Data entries
*** Begin section ***

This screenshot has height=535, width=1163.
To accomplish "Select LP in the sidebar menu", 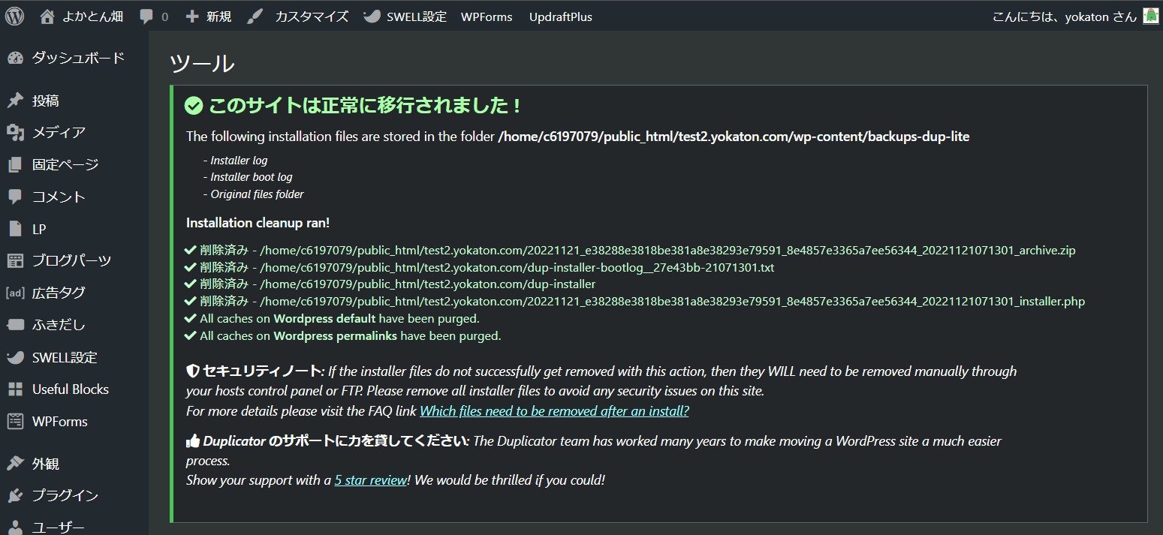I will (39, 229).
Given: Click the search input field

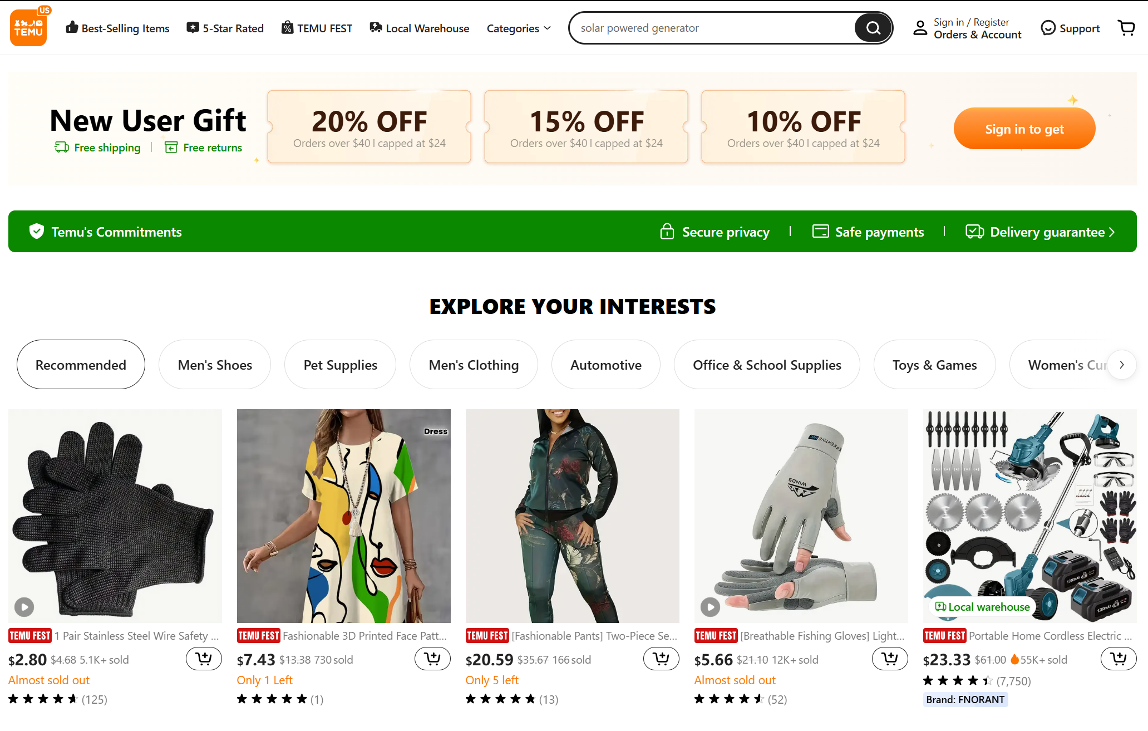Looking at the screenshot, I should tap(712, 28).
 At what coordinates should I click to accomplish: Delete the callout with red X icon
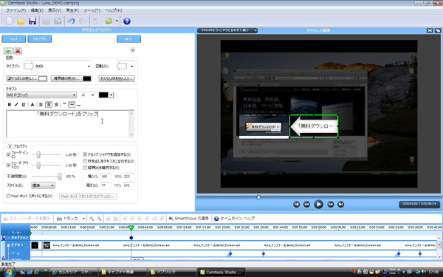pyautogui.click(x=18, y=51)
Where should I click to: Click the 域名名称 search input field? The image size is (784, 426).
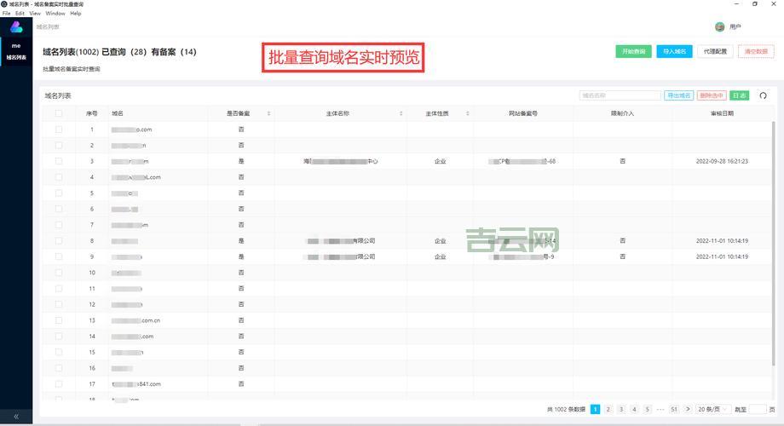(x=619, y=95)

*** End section ***

Exercise instructions
From the line containing "Given: Click the search input field" to the end of the data above, give those lines again verbatim, with both endpoints included and no images.

Response area
Given: Click the search input field

Looking at the screenshot, I should tap(712, 28).
 At what coordinates should I click to accomplish: Delete the callout with red X icon
pyautogui.click(x=18, y=51)
Where should I click to: Click the 域名名称 search input field? The image size is (784, 426).
(x=619, y=95)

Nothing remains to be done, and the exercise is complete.